А что еще нужно помнить?


Позже, когда они лежали на огромной кровати и пили вино, Зарема вдруг сказала:

— У тебя давно не было женщины.

Сказала не с целью посмеяться, просто констатировала факт.

— Заметно? — улыбнулся Орешкин.

— Да.

— Зато теперь у меня есть ты.

— Есть, — эхом отозвалась девушка. — И мне с тобой хорошо.

«Она чувствует боль, значит…»

— Как и любая другая женщина, я получаю удовольствие не от каждого мужчины, — продолжила Зарема. — Нежность — моя единственная отдушина в этом мире.

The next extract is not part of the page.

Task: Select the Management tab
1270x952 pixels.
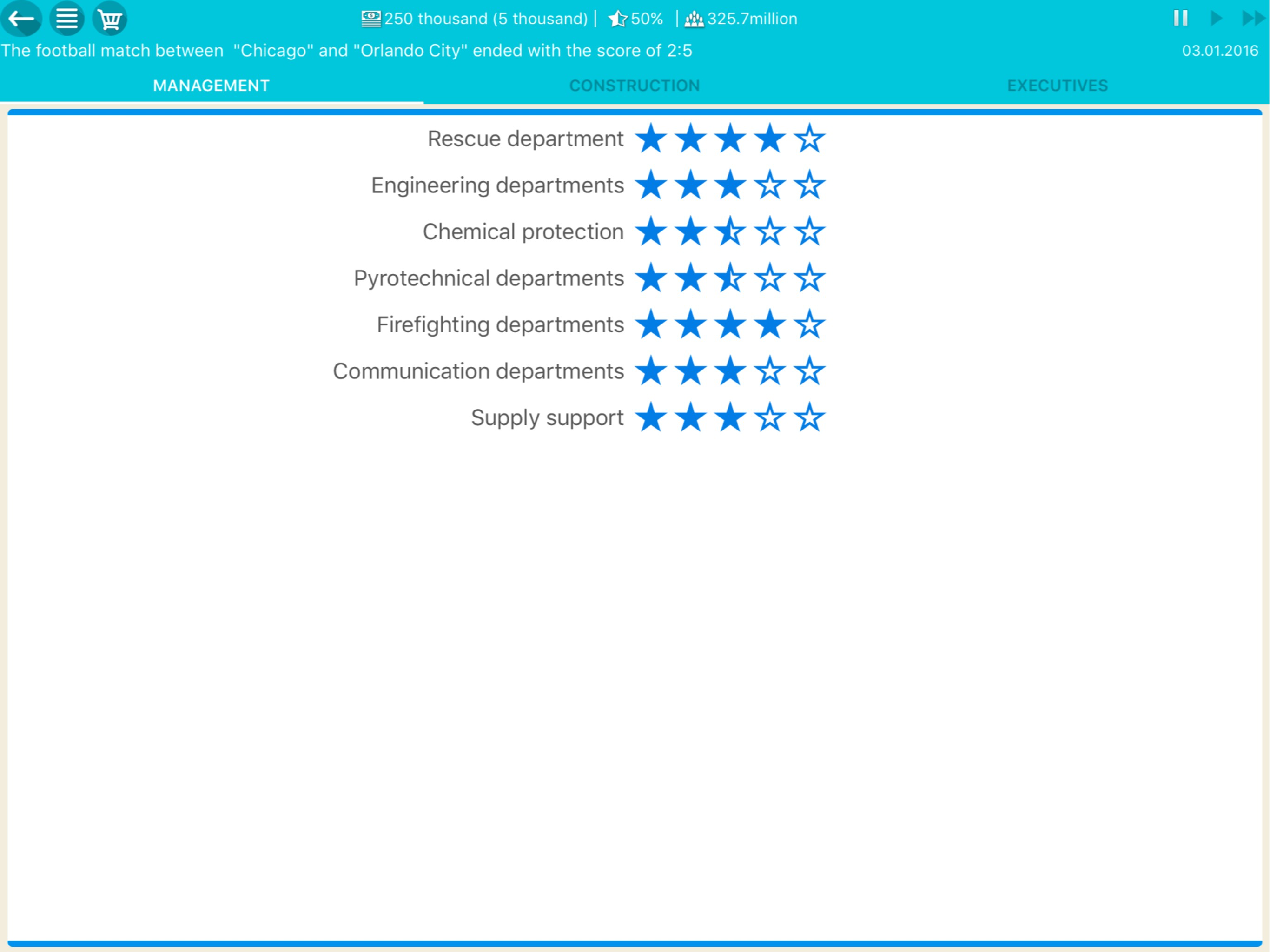Action: (212, 86)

Но ее мало. Гораздо чаще меня просто трахали, а не занимались любовью.

— Почему?

— Я — джинн. Я сильнее. Мои унижения — плата за вашу слабость. Однажды хозяин отдал меня сотне своих телохранителей…

— Замолчи!

— На три дня…

— Замолчи!! Я приказываю!!

— Слушаю и повинуюсь.

Вино стало горьким. Орешкин поставил бокал на тумбочку и раскурил сигарету.